Two employees may achieve similar results, but differ significantly in:
- ethical standards,
- collaboration,
- adaptability,
- leadership,
- and innovation capability.
Therefore, organizations must evaluate both achievement and behavioral capability.
The WAC Competency Framework
One of the model’s core innovations is the WAC Competency Framework:
WAC = Work Achievement Oriented & Creativity Work
This framework redefines competency as a balanced integration of:
- performance achievement,
- innovation capability,
- collaborative intelligence,
- digital adaptability,
- and sustainable social impact.
The WAC framework proposes that future-ready organizations require individuals who are:
- achievement-oriented,
- creatively adaptive,
- ethically grounded,
- digitally capable,
- and continuously learning.
In this model, competency is not a checklist.
Competency is:
“Observable human capability that creates meaningful organizational impact.”

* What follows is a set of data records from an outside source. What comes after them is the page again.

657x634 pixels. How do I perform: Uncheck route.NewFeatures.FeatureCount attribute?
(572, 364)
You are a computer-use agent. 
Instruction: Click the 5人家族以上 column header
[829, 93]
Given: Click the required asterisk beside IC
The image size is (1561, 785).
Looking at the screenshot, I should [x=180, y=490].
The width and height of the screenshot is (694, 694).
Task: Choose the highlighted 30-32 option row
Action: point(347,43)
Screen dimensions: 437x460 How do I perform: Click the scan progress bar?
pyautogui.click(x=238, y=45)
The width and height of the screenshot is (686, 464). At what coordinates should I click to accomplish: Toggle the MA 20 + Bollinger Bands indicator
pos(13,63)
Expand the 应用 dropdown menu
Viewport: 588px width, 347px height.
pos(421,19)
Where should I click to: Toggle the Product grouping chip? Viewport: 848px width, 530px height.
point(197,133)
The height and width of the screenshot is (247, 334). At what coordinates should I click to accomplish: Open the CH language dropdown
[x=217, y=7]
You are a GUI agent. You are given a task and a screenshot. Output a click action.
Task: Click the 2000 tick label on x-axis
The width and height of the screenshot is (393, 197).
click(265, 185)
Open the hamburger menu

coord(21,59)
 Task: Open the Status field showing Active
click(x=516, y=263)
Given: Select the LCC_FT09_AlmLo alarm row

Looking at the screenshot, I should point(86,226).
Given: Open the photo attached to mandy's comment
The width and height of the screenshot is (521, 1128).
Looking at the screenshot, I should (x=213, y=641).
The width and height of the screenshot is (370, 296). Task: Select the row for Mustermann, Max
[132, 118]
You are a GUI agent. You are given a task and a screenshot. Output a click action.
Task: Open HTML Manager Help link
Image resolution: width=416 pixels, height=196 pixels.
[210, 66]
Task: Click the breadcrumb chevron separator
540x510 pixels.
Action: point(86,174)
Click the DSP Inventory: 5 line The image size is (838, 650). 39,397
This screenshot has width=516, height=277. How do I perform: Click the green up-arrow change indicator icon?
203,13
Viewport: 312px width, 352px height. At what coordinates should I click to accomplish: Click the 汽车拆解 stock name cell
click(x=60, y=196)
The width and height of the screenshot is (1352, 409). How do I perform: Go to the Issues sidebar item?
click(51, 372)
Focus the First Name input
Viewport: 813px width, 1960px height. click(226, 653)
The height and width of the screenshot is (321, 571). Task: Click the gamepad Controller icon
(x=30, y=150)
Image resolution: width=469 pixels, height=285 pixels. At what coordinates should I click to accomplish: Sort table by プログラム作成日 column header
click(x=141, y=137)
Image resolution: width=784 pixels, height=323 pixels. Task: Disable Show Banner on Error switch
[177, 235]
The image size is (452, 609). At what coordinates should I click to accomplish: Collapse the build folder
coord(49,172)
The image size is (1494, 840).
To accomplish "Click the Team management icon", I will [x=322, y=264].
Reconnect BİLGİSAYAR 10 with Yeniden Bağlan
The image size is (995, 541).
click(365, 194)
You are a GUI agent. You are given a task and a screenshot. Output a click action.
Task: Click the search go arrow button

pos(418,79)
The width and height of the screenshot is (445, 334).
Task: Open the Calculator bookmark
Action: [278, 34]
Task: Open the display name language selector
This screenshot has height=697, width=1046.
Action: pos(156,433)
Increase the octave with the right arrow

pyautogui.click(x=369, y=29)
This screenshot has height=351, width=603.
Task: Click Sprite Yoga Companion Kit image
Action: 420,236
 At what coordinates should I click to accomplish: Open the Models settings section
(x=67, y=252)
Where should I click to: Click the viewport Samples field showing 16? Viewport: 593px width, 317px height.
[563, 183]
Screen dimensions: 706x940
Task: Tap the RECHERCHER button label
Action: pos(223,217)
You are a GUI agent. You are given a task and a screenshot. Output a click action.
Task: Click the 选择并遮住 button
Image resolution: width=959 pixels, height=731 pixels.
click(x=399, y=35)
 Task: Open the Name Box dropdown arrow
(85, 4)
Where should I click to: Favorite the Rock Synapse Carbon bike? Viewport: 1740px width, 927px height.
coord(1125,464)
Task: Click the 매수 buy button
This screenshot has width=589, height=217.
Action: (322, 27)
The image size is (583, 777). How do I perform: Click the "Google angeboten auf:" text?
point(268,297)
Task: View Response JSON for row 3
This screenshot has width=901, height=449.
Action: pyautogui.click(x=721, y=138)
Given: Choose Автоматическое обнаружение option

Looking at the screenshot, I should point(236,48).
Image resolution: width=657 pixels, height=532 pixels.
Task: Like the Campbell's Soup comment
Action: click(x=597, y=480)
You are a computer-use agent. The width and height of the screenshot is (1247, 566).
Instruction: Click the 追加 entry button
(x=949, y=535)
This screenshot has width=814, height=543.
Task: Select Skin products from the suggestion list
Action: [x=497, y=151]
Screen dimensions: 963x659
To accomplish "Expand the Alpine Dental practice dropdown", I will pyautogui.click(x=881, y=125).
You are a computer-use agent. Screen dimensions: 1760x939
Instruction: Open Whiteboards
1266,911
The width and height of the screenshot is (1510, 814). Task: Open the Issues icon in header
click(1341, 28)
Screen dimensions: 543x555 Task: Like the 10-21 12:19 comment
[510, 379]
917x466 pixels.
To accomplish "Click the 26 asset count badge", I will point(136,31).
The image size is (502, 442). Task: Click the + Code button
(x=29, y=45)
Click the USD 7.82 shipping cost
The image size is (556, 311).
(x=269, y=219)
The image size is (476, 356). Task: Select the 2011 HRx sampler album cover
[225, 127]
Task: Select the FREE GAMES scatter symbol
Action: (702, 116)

From Document Culture to Learning Culture
Many organizations unintentionally create what may be called a document culture:
- excessive reporting,
- bureaucratic evaluation,
- compliance-centered behavior,
- and fear-driven management.
However, sustainable organizations build:
- learning cultures,
- coaching cultures,
- feedback systems,
- and shared responsibility ecosystems.
The future of organizational excellence does not belong to organizations with the most paperwork.
It belongs to organizations that can:
- develop people continuously,
- encourage innovation safely,
- align strategy with human growth,
- and create long-term societal value.
Human Potential as the Core of Sustainability
The central philosophy of this framework is simple:
“An organization will grow only as far as its people can grow.”
Thus, sustainable organizational performance is not merely a function of systems, technology, or metrics.
It is fundamentally a function of:
- human potential,
- shared purpose,
- learning agility,
- collaborative innovation,
- and meaningful development.
Organizations that understand this principle will not merely survive the future.
They will shape it.
References
Aguinis, H. (2019). Performance management (4th ed.). Chicago Business Press.
Armstrong, M., & Taylor, S. (2023). Armstrong’s handbook of human resource management practice (16th ed.). Kogan Page.
Barney, J. (1991). Firm resources and sustained competitive advantage. Journal of Management, 17(1), 99–120.
Becker, B. E., & Huselid, M. A. (2006). Strategic human resources management: Where do we go from here? Journal of Management, 32(6), 898–925.
Doerr, J. (2018). Measure what matters. Portfolio/Penguin.
Kaplan, R. S., & Norton, D. P. (1996). The balanced scorecard: Translating strategy into action. Harvard Business School Press.
World Economic Forum. (2023). The future of jobs report 2023. World Economic Forum.